Security firm offered misinformation and press intimidation
V3.co.uk, 12 Feb 2011
Data released as part of a hacking attack by the Anonymous group has shown what appears to be a corporate plan to destroy WikiLeaks.
Aaron Barr, head of security services firm HBGary Federal, claimed last week to have infiltrated the Anonymous hacking group's leadership and to have identified key players.
Less than 24 hours later the group attacked HBGary Federal's servers and posted their content on file sharing sites.
An analysis of the content revealed what appears to be a proposal, written for leading US legal firm Hunton & Williams by HBGary Federal, on how to bring down WikiLeaks (PDF) through a combination of hacking and disinformation.
It was prepared in conjunction with data analysis firm Palantir Technologies and consultants Berico Technologies
The document suggests a campaign of misinformation involving feeding false documents into WikiLeaks and exposing them to discredit the site's output. Hacking attacks against the central WikiLeaks document server in Sweden were also suggested.
The presentation recommended researching the backgrounds of those involved in WikiLeaks to identify "risky behavior", and a media campaign which would " create concern and doubt among moderates".
This media campaign may also have included attacks on journalists perceived as pro-WikiLeaks. The presentation highlighted Glen Greenwald of Salon.com as a key target.
"These are established professionals that have a liberal bent, but ultimately most of them if pushed will choose professional preservation over cause, such is the mentality of most business professionals," it reads. "Without the support of people like Glenn, WikiLeaks would fold."

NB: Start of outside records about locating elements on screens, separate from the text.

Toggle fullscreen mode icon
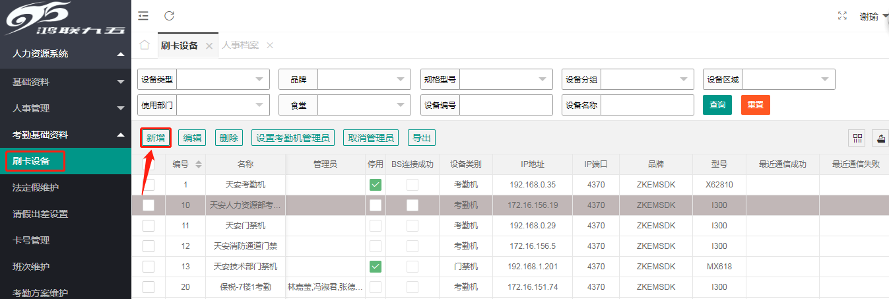[x=842, y=16]
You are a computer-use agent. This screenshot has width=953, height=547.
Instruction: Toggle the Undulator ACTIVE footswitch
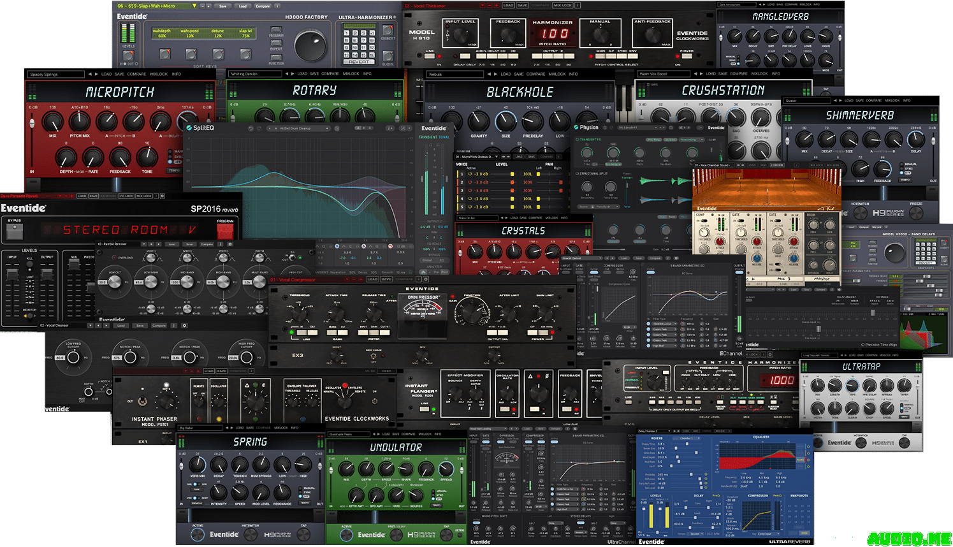tap(346, 536)
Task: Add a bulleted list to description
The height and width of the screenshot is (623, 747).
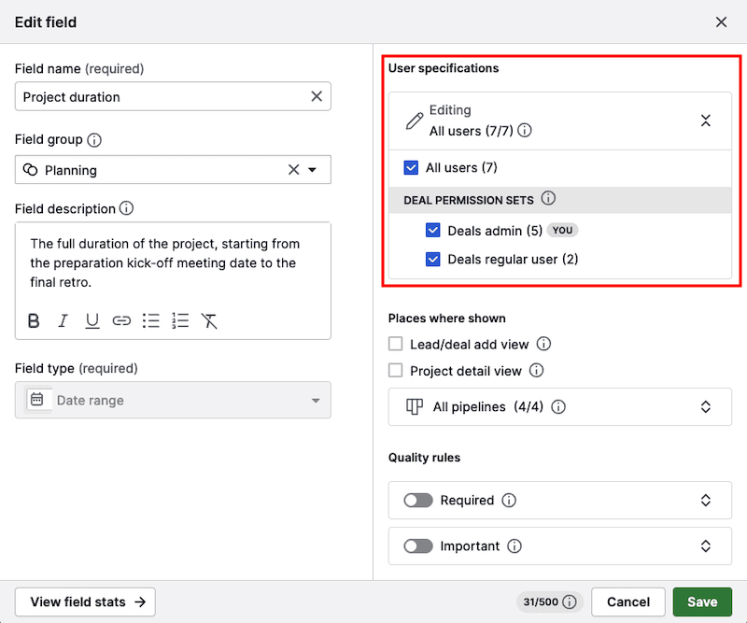Action: click(151, 321)
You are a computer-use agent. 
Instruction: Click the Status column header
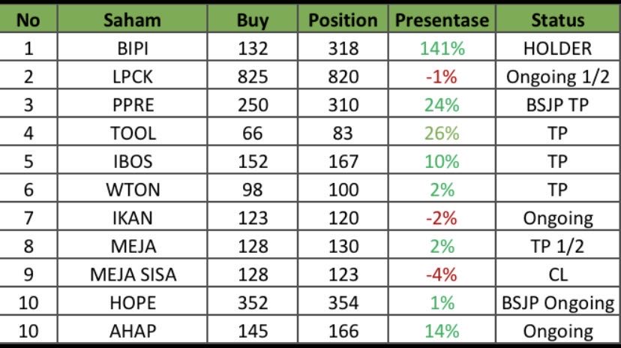click(557, 20)
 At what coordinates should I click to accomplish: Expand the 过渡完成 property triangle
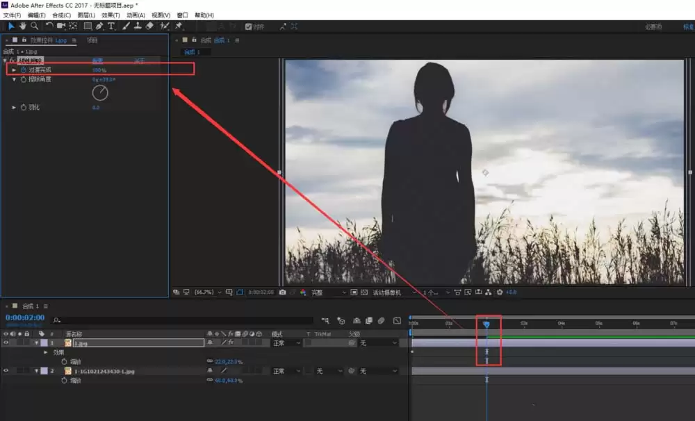pyautogui.click(x=14, y=70)
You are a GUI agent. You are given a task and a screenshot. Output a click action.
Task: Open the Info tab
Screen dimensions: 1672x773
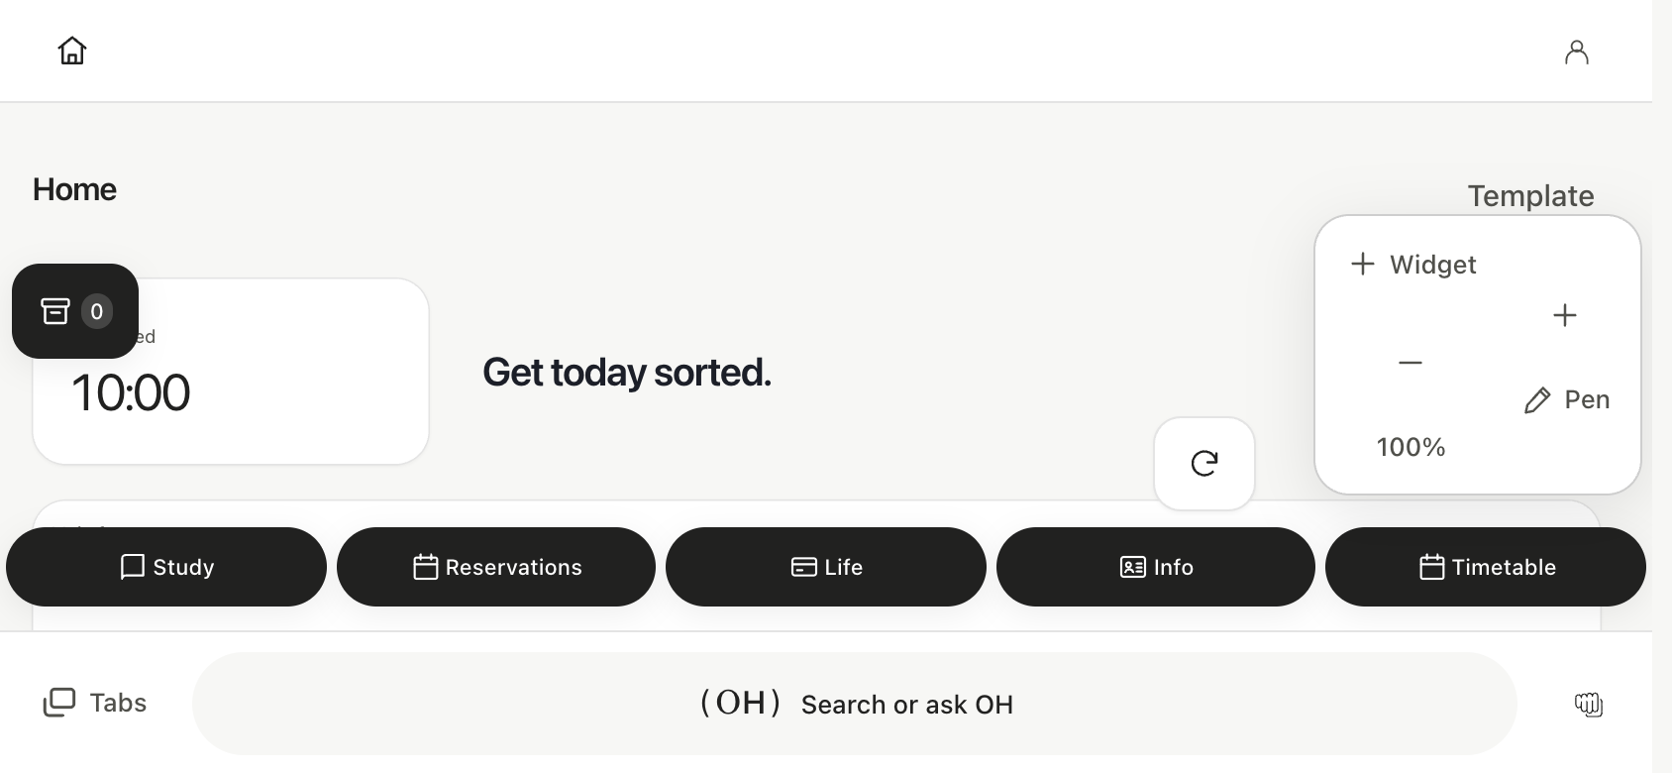(x=1156, y=567)
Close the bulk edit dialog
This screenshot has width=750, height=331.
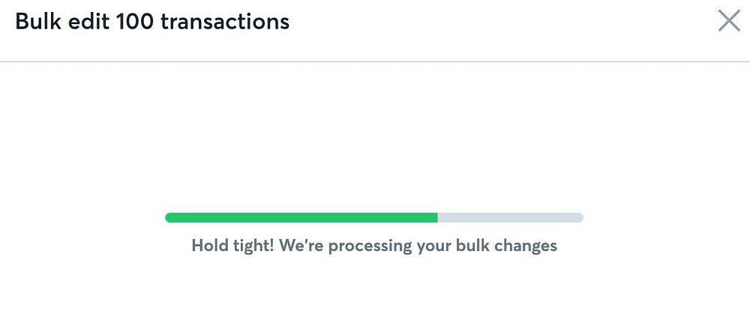[728, 21]
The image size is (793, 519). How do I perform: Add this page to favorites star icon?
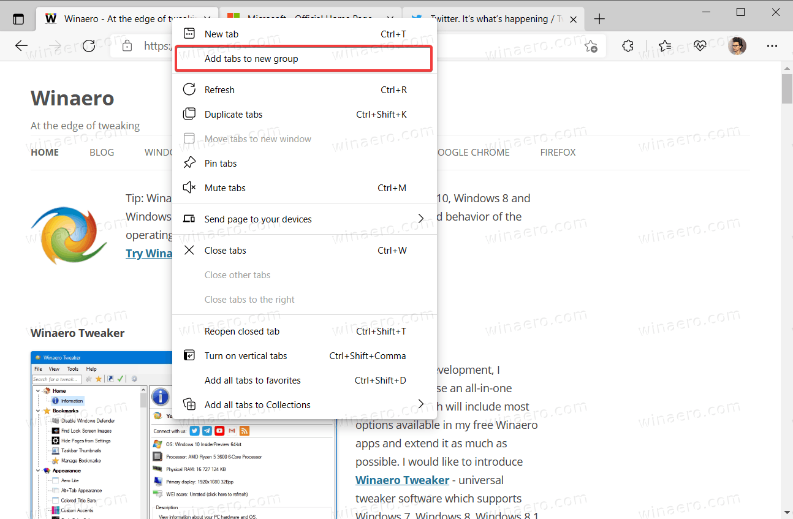[x=591, y=46]
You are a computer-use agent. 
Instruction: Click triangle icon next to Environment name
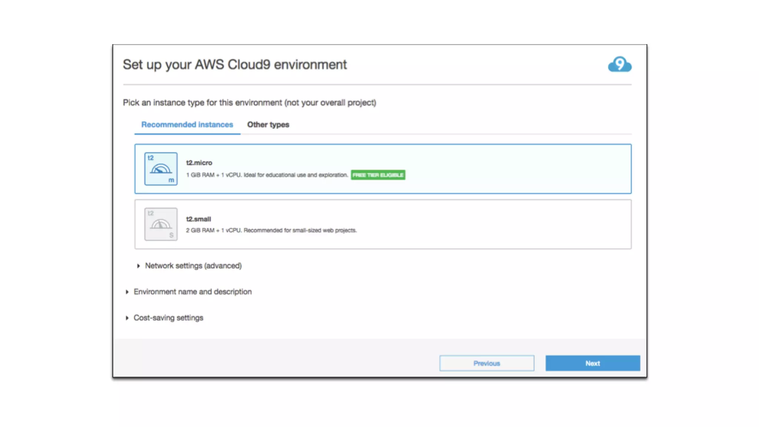(x=127, y=292)
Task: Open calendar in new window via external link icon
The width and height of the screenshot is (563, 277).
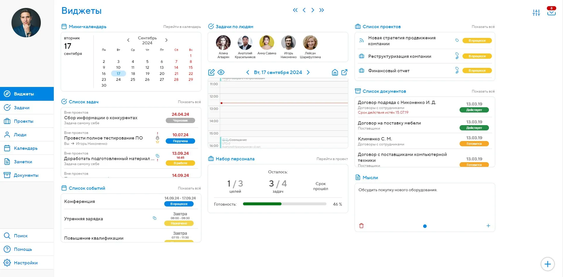Action: click(344, 72)
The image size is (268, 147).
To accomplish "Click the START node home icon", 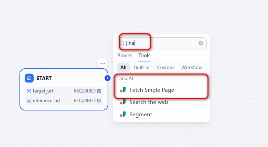I will [x=29, y=78].
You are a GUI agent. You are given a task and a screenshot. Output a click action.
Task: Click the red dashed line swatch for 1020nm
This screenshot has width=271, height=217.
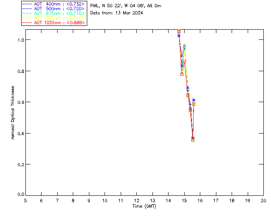(x=27, y=22)
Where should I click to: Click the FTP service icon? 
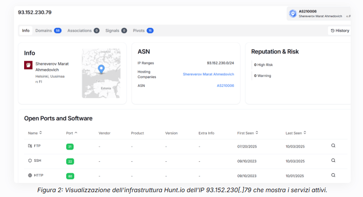tap(30, 146)
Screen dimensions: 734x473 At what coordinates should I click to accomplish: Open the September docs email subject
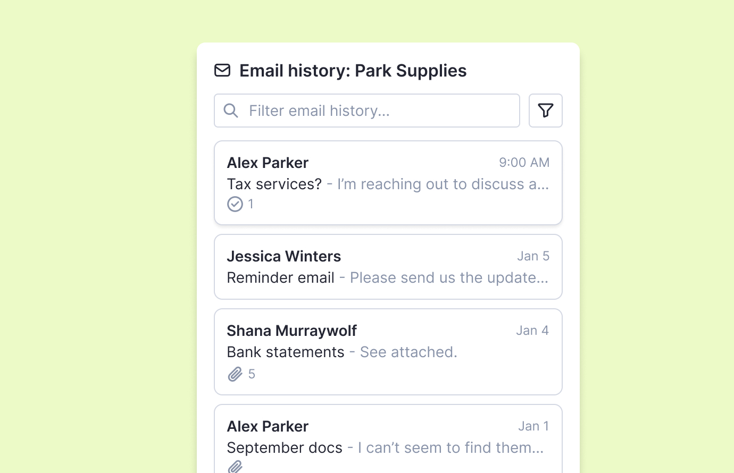click(285, 447)

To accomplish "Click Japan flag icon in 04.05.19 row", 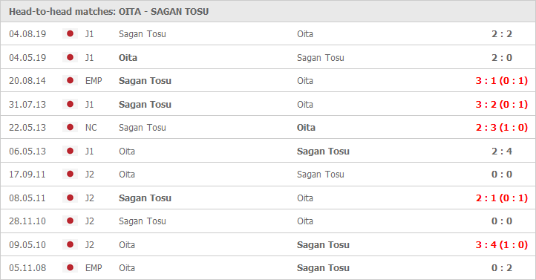I will [70, 57].
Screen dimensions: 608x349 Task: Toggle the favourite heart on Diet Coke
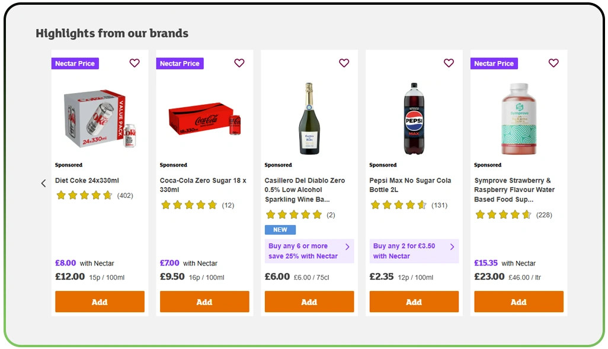135,63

HBGary Federal told The New York Times in a statement that some of the files stolen and displayed may have been falsified, but the two other companies mentioned in the presentation have now issued statements on the matter.
Berico Technologies confirmed in a statement (PDF) that it had done initial work on a proposal for a law firm on " information security and public relations challenges".
"Our leadership does not condone or support any effort that proactively targets American firms, organisations or individuals," said founders Guy Filippelli and Nick Hallam
"We find such actions reprehensible and are deeply committed to partnering with the best companies in our industry that share our core values. Therefore, we have discontinued all ties with HBGary Federal."
Palantir Technologies has also said that it is severing ties with HBGary Federal.
"The right to free speech and the right to privacy are critical to a flourishing democracy. From its inception, Palantir Technologies has supported these ideals and demonstrated a commitment to building that protects privacy and civil liberties," said co-founder Alex Carp in a statement.
"Furthermore, personally and on behalf of the entire company, I want to publicly apologise to progressive organisations in general, and Mr Greenwald in particular, for any involvement that we may have had in these matters."
According to the emails, the presentation was prepared for Hunton & Williams, which counts Bank of America among its clients. Hunton & Williams has reportedly declined to comment, but Bank of America issued a statement yesterday denying involvement in the presentation.
"We have not engaged in, nor do we have any plans to engage in, the practices discussed in this alleged presentation by HBGary," said Lawrence DiRita, a Bank of America spokesman.
In another set of documents, HBGary Federal appears to have offered a plan for the US Chamber of Commerce to "mitigate the effect of adversarial groups" like US Chamber Watch. The plan suggested a strategy to "discredit, confuse, shame, combat, infiltrate and fracture" these groups.
"The leaked emails appear to show that HBGary Federal was willing to propose questionable actions in an attempt to drum up business, but the Chamber was not aware of these proposals until HBGary’s emails leaked," Tom Collamore, a Chamber of Commerce spokesman, told The New York Times.